Hello,

I have been using MAGMA(BLAS). I have been experiencing some bottlenecks in my code since some operations are performed in the cpu. Basically I perform some operations via MAGMA, bring the matrices to the host, back to the device and so forth. I have two options to speed up my code either use pthreads library or perform the operations in the GPU (they are simple comparisons/operations extremely suitable for the CUDA framework). My question is if I can access the arrays created by MAGMA routines via a CUDA kernel, perform some operations at the GPU and then either call MAGMA routines from a CUDA kernel or download them to the host and lauch the routine, and thus avoiding the overhead of multiple siple oeprations and/or the communication device-host.

I am using C, and MAGMA compiled with BLAS. The pseudocode is:

Setting matrices at cpu

for:

Matrix Multiplications via MAGMA

Download to Host

Check which coefficients are positive and negative

Depending on the result multiply each column from the matrix by a scalar (different scalar per column)

As you can see, I keep downloading everything to the host after the matrix multiplications, but I know that all the other operations are simple enough and are completely suitable for a GPU and CUDA. I would be happy if either an other matrix is created with the new matrix coefficients or the original matrix is modified from the GPU. I don't know if I can access the coefficients via pointers in the host with the CUDA kernels, or how they behave.

I am using double precision routines.

Hope my explanation is not a mess. Thanks for your time!!!!
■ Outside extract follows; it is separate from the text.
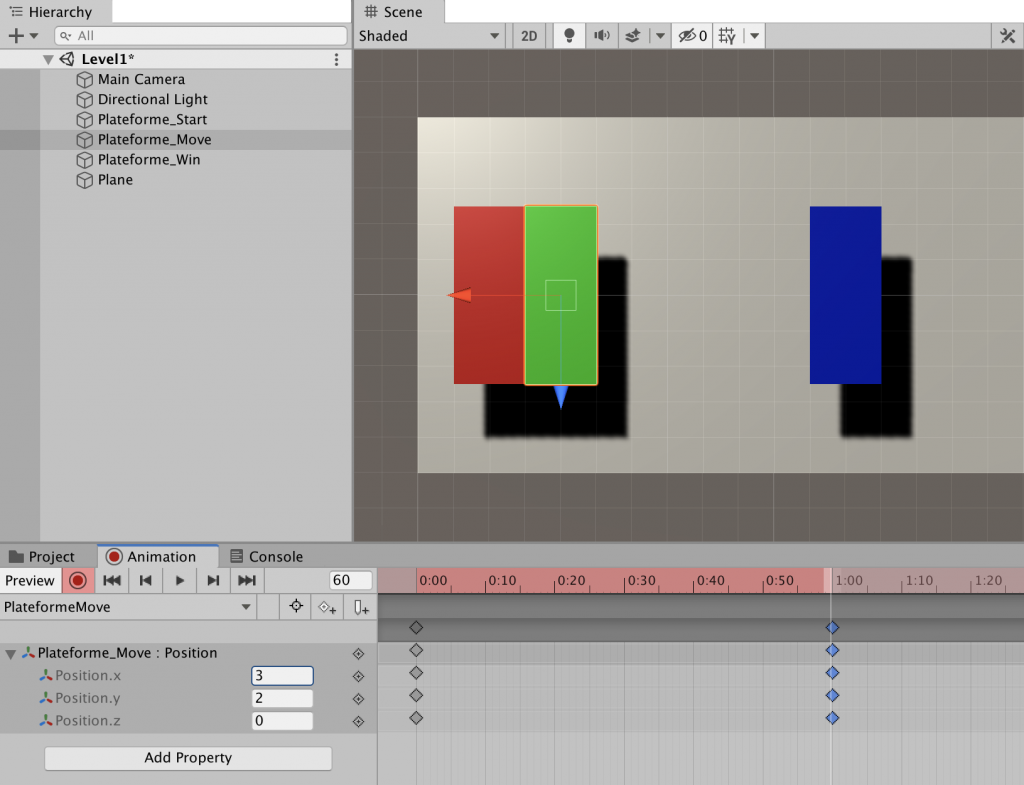Click the Add Event icon
Screen dimensions: 1024x785
pyautogui.click(x=361, y=607)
## MAGAMA routines and CUDA kernels

### Re: MAGAMA routines and CUDA kernels

I'm not sure what you mean by "the arrays created by MAGMA routines". Do you mean arrays allocated by, say, magma_dmalloc? Yes, that's just a chunk of memory on the GPU, so you can process it equally well with MAGMA, cuBLAS, and your own custom CUDA kernels.
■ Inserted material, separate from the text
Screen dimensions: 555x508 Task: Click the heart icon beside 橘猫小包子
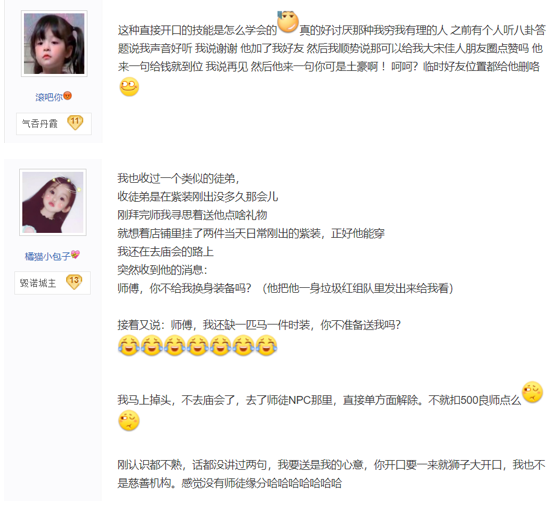[x=75, y=255]
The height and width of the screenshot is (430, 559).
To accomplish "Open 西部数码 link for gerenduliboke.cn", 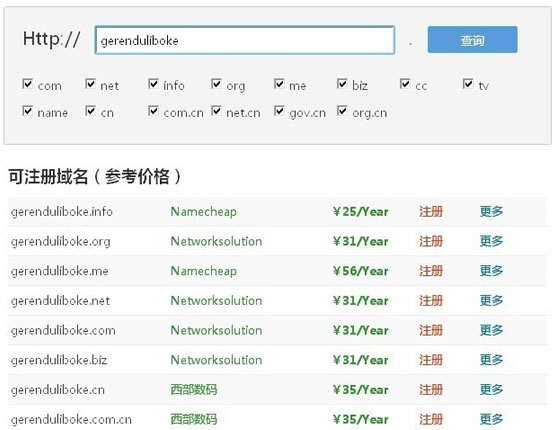I will click(x=194, y=390).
It sounds like checking the coefficients and multiplying columns by a scalar would be a relatively easy custom CUDA kernel to write. From that description, it doesn't seem to fit any routines that we already have available in MAGMA.

-mark

It sounds like checking the coefficients and multiplying columns by a scalar would be a relatively easy custom CUDA kernel to write. From that description, it doesn't seem to fit any routines that we already have available in MAGMA.

-mark

### Re: MAGAMA routines and CUDA kernels

Yes, I want to access the numbers stored in the GPU memory via pointers. Say I have a magma_dmalloc pointer "p" where I store the result of matrix multiplication. I want to check the coefficients from "p" and apply some operations to t them given some criteria. And then repeat the MAGMA routines.mgates3 wrote: ↑Wed Nov 06, 2019 4:31 pmI'm not sure what you mean by "the arrays created by MAGMA routines". Do you mean arrays allocated by, say, magma_dmalloc? Yes, that's just a chunk of memory on the GPU, so you can process it equally well with MAGMA, cuBLAS, and your own custom CUDA kernels.
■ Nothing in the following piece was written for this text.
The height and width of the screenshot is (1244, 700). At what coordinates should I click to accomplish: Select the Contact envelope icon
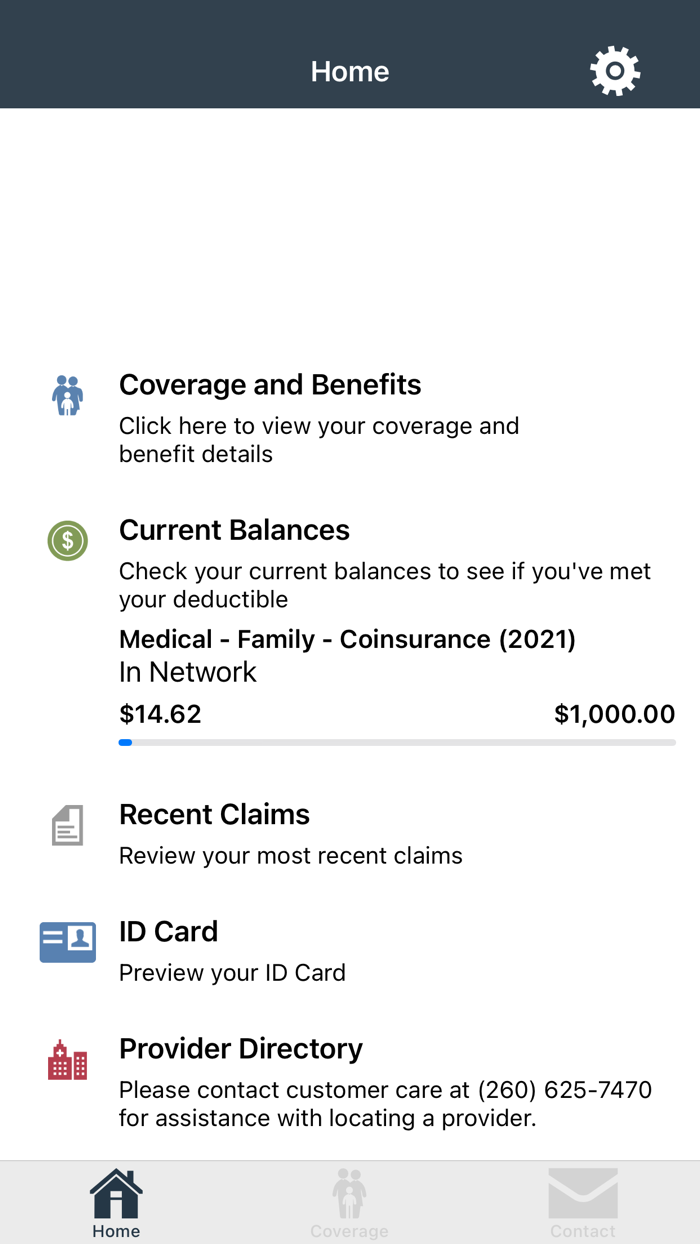tap(583, 1194)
It sounds like checking the coefficients and multiplying columns by a scalar would be a relatively easy custom CUDA kernel to write. From that description, it doesn't seem to fit any routines that we already have available in MAGMA.

-mark

+Should I be worried about the asynchronous process, I don't want to call the MAGMA routines before all the operations from the CUDA kernels are finished.

+Finally, can I access "p" as if it was assigned by cudaMalloc?

Thanks for the super fast response!

### Re: MAGAMA routines and CUDA kernels

Yes, magma_dmalloc is just a wrapper around cudaMalloc. It is type-safe (you don't need to use sizeof(double) as you do with cudaMalloc), but otherwise nothing special going on.

If you call asynchronous MAGMA routines that take a magma_queue, use the stream from the magma_queue to call CUDA functions to have them execute on the same stream. (See magma_queue_get_cuda_stream.) magma_queue is just a simple struct wrapping a CUDA stream and cuBLAS handle. Or you can explicitly synchronize after the MAGMA function using magma_queue_sync.

If you call MAGMA routines that don't take a stream, those are generally synchronous — they don't return until the computation is done.

-mark

If you call asynchronous MAGMA routines that take a magma_queue, use the stream from the magma_queue to call CUDA functions to have them execute on the same stream. (See magma_queue_get_cuda_stream.) magma_queue is just a simple struct wrapping a CUDA stream and cuBLAS handle. Or you can explicitly synchronize after the MAGMA function using magma_queue_sync.

If you call MAGMA routines that don't take a stream, those are generally synchronous — they don't return until the computation is done.

-mark

Last edited by mgates3 on Thu Nov 07, 2019 4:04 pm, edited 1 time in total.

**Reason:***clarify "magma_dmalloc", not "magma_malloc", is typesafe.*### Re: MAGAMA routines and CUDA kernels

Thanks for the help. I really appreciate it, you are really kind. I will experiment with the cuda kernels!